Sucede que aquel Madrid, aquellos madrides se basaban mucho más en el peso de la anécdota más o menos crucial. Sin embargo, no hay Madrid menos anecdótico que el que ahora disfrutamos. Es un Madrid-flujo, en agudo contraste con aquel Madrid de empellones celestiales que volverá ocasionalmente para mayor júbilo vintage, pero que ahora mismo es una sucesión armoniosa de continuos. Eso precisamente (además de la propia hegemonía cifrada en los títulos) es lo que los de Zidane han arrebatado al Barça, y esto jode sobremanera en el imaginario culé por mucho que nosotros le demos más importancia a eso mismo, a los títulos. Somos así respecto a ellos: nos obsesionan tanto que nos parecer fruslería el método, eso sobre lo cual otros sustentaron una mística algo pretenciosa. Ni lo es la mística del Madrid ni la ideología que la sustenta: jugaremos mejor que el resto, mejor que el Barça, pero no nos pavonearemos a menos que todo esto nos lleve a ganar.

Esta Supercopa representa un escenario pequeño para un pulso grandioso: el que debe trasladar la obvia superioridad madridista, puesta de manifiesto en el palmarés reciente, a los duelos cara a cara entre los dos grandes equipos españoles (?). Nadie tiene la menor idea del equipo que Zidane pondrá sobre el campo en este primer asalto. Modric no puede jugar y ha estado más atento que Cheryshev pese a que la sanción se remite a otro periodo glaciar. ¿Quién le sustituirá? ¿Isco, pasando Asensio al lugar del malagueño? ¿Kovacic? ¿Ceballos? ¿Nadie en concreto/BBC? Qué experiencia gozosa es resolver el puzzle, pleno de otras incógnitas, con la íntima sospecha de que cualquier combinación valdrá en sí misma, será un círculo virtuoso, una profecía de victoria autocumplida, una alineación buena o mala convertida en buena por defecto y por sí misma. Tanto que Neymar no está porque ya no va a estar nunca, y una ausencia de semejante calibre sí que es de verdad anecdótica. En eso la ha convertido el Madrid-flujo.

3 COMENTARIOS

    • Cualquier cosa antes de reconocer cualquier mérito al Real Madrid en lo colectivo o a cualquiera de sus jugadores en lo individual… no engañan a nadie, si ese sombrero se lo hace messi a un defensa madridista, todavía estarían sacando vídeos con la jugada en los periódicos de los panfletos del “pais” chiquitito de ahí arriba y hablando de ello en cualquier tertulia deportiva nacional.
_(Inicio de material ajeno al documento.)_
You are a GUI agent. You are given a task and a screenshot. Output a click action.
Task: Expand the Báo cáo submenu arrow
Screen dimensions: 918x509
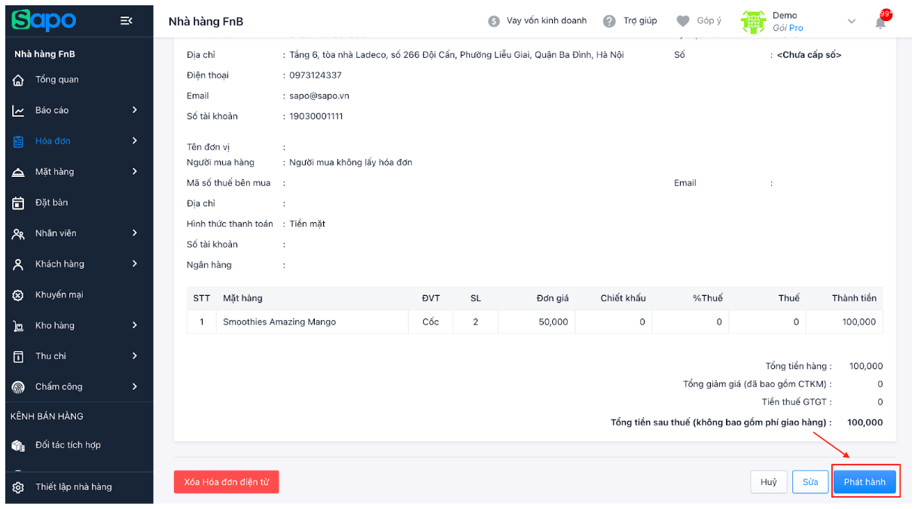pyautogui.click(x=135, y=110)

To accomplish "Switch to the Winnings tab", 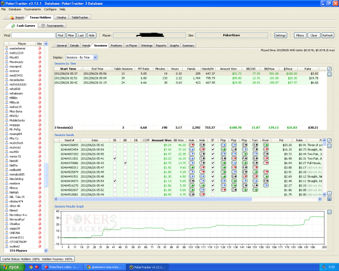I will [146, 45].
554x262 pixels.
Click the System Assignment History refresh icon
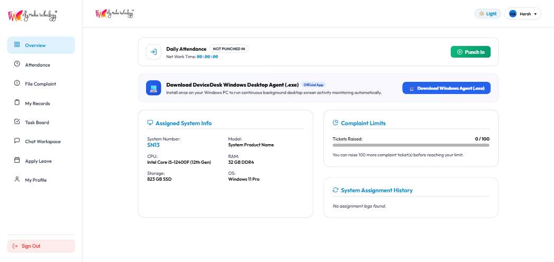click(335, 190)
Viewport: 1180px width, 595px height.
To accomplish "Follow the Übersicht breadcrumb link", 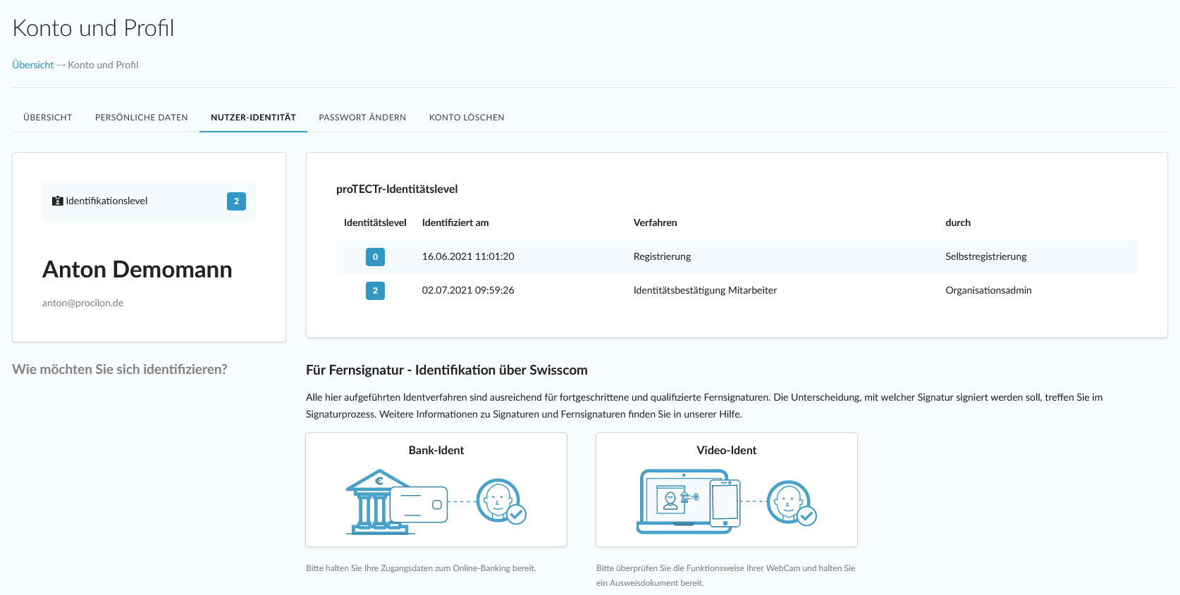I will [33, 65].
  1. “Qué experiencia gozosa es resolver el puzzle, pleno de otras incógnitas, con la íntima sospecha de que cualquier combinación valdrá en sí misma…”

    pero este ejercicio se convierte en objetivo con la certeza, no sospecha, sino la seguridad de que cualquier combinación dará coartada a la prensa para rellenar con polémica y apalear al RM, elevar a solemne autenticas majaderías, y así, sostener el falaz debate del apocalíptico problema que tiene el RM sobre quién juega de titular porque será una infame injusticia. Único equipo en España al que estos medios cuestionan y critican hasta la saciedad el 11 que saque. Sin embargo, tanto en el Barça como en el Atlético, lo que decidan sus entrenadores.

    Indudablemente, mientras en el campo está el rival a batir, el enemigo anida en los medios.